Introducing encoding_rs: A browser-oriented character encoding conversion library


#1

encoding_rs is an implementation of the Encoding Standard for the purpose of replacing the old character encoding library of Firefox (uconv) with something that is more correct, safer, faster (for browser-relevant workloads) and smaller and that supports conversion to and from UTF-8 without pivoting through UTF-16 and without adding a second set of data tables.

encoding_rs has replaced uconv in Firefox Nightly (56 train). crates.io shows calamine, quick-xml and ripgrep as dependent crates.

API docs are on docs.rs.

UTF-8 and UTF-16

Supporting conversion to and from UTF-8 is primarily meant for use from Rust code. This makes the library usable by non-Firefox Rust programs.

Since Firefox is a UTF-16-based legacy C++ codebase, conversion to and from UTF-16 is supported, too, and the API has been designed to be FFI-friendly. Beyond documentation clutter, these aspects shouldn’t be a problem for pure-Rust programs that only need the UTF-8 facet.

Performance

The performance profile of encoding_rs is biased towards browser use cases. This means that

  1. ASCII performance is favored at the expense of non-ASCII when this makes HTML faster (ASCII for markup, potentially non-ASCII for natural language) even if this makes plain text performance for some languages slower than competition.
  2. ISO-2022-JP, UTF-16BE and UTF-16LE (i.e. UTF-16 as interchange encoding as opposed to in-RAM representation) are at the bottom of optimization TODO list and haven’t been optimized.
  3. Footprint is favored over speed for the non-ASCII parts of legacy encodings on the encoder side.

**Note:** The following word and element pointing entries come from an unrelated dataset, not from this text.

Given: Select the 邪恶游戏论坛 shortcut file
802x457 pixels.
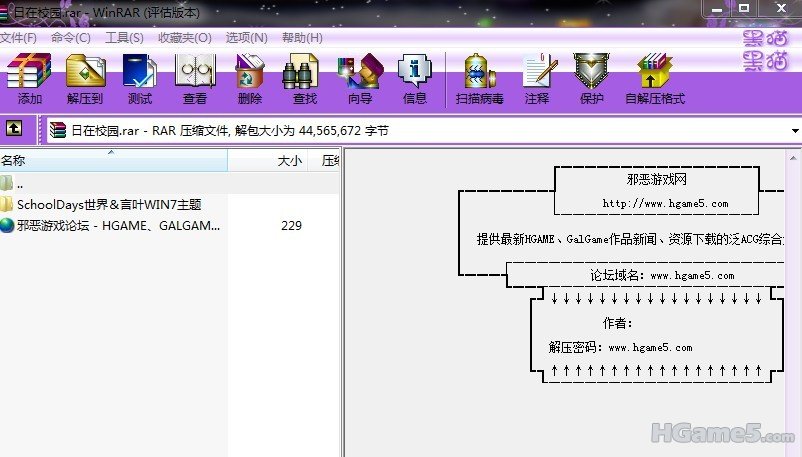Looking at the screenshot, I should point(118,225).
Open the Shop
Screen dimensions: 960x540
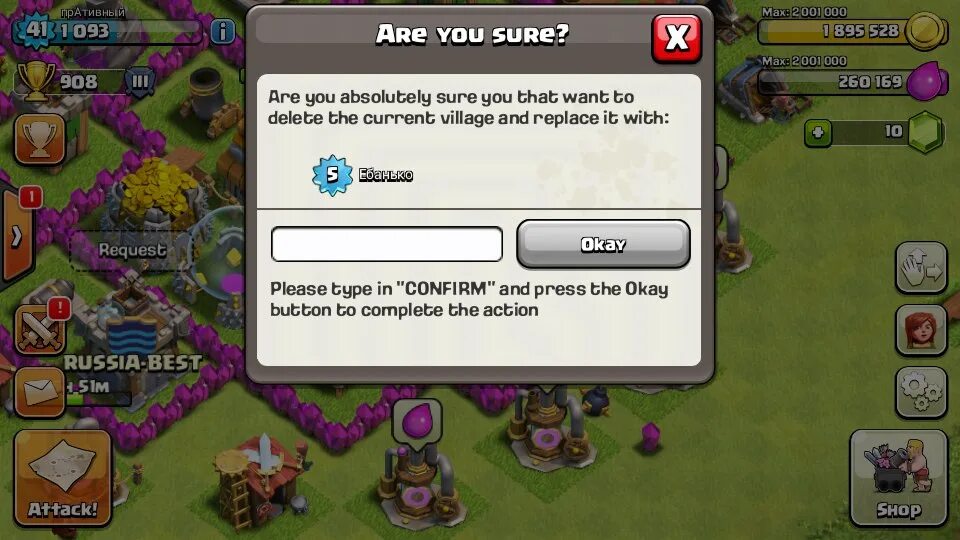pyautogui.click(x=898, y=478)
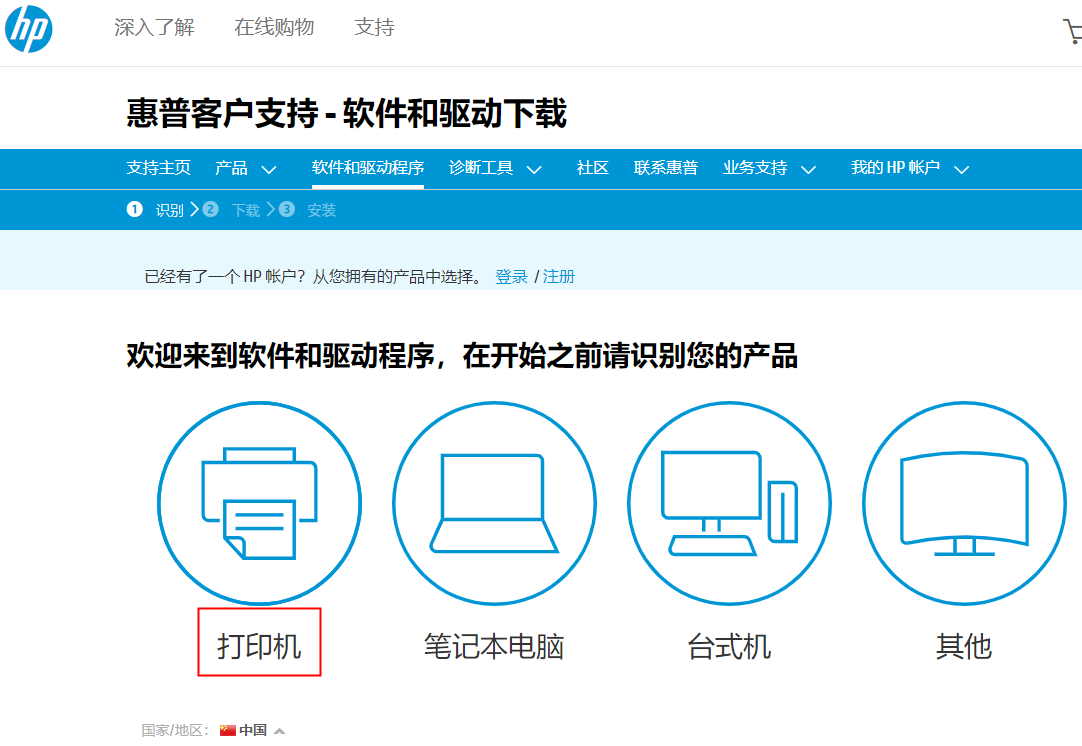1082x746 pixels.
Task: Click step 1 识别 circle icon
Action: (134, 210)
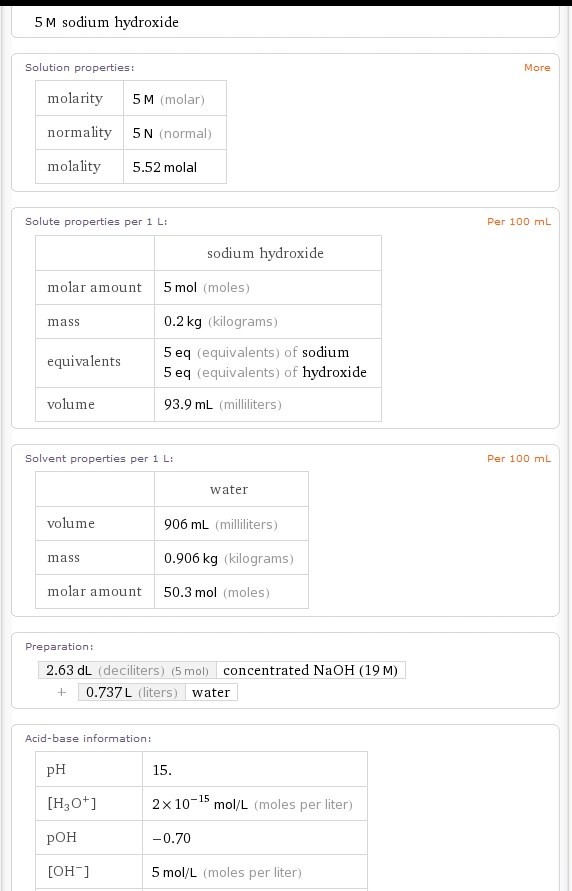
Task: Click the More link for solution properties
Action: [537, 68]
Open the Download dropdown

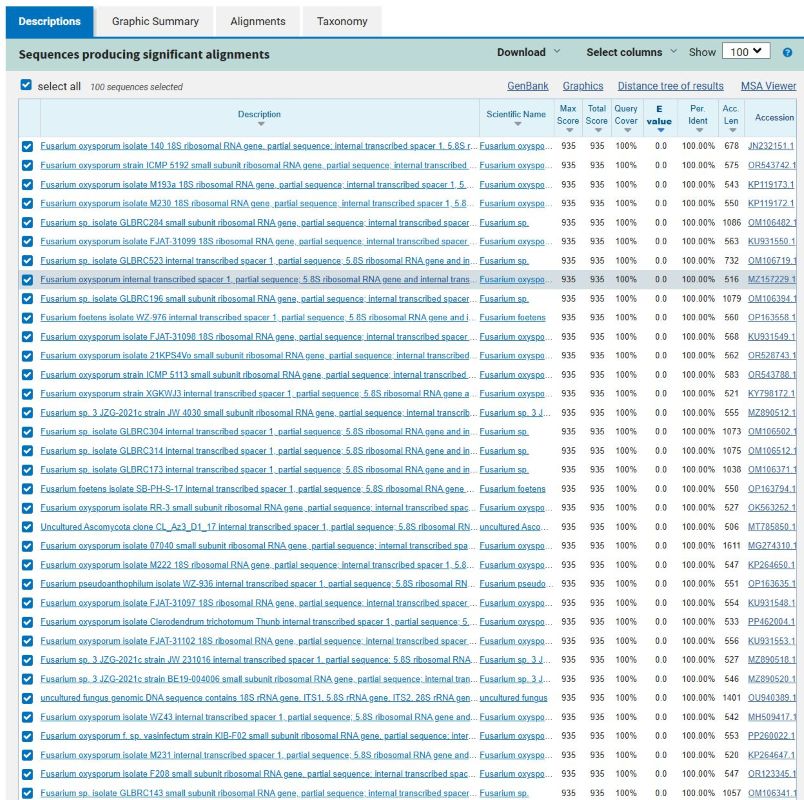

If you have use cases of encoding non-ASCII content to legacy encodings, the performace profile of encoding_rs is probably disappointing or very disappointing, but software should be using UTF-8 for output these days.

Correctness and Scope

encoding_rs is scoped strictly to the Encoding Standard. Non-Encoding Standard legacy encodings are explicitly out of scope.

As far as I am currently aware, encoding_rs implements the Encoding Standard correctly. (Please file bugs if this isn’t true!)

Name

It has been pointed out to me that the name doesn’t conform to preferred conventions. So far, it has seemed that renaming the crate would be more disruptive than letting the unideal name be.

Compared to rust-encoding

“How does this differ from rust-encoding?” is obvious enough a question that I should probably address it here.

The key differences are:

  • encoding_rs supports conversion to and from UTF-16 in addition to supporting conversion to and from UTF-8.
  • The streaming API in encoding_rs uses a slice for output instead of using a trait object for output. This is more efficient and more FFI-friendly.
  • Given enough output space and no errors, the decoders in encoding_rs always consume all input even if the input ends with an incomplete multi-byte sequence. (This makes things nicer for callers.)
  • For Web workloads at least, encoding_rs performs better than rust-encoding for decode and for encode to UTF-8. For non-ASCII encode to legacy encodings, rust-encoding performs better.
  • encoding_rs targets a newer snapshot of the Encoding Standard. (Some spec changes made after rust-encoding was created would be API-breaking changes for rust-encoding: The case of the encoding names has changed and error reporting for ISO-2022-JP encode changed in a way that’s not fully representable in the rust-encoding API.)
  • encoding_rs only supports one error replacement mode for decode and one unmappable replacement mode for encode: the modes defined in the Encoding Standard today. (It is possible to implement other modes on top of the lower-level API, though.)
  • rust-encoding supports non-Encoding Standard encodings and allows other crates to supply additional encodings using the same API. encoding_rs only support encodings that are in the Encoding Standard and is intentionally not extensible (i.e. "&'static encoding_rs::Encoding doesn’t have characteristics that the encodings defined in the Encoding Standard don’t have" is part of the type-safety provided by encoding_rs).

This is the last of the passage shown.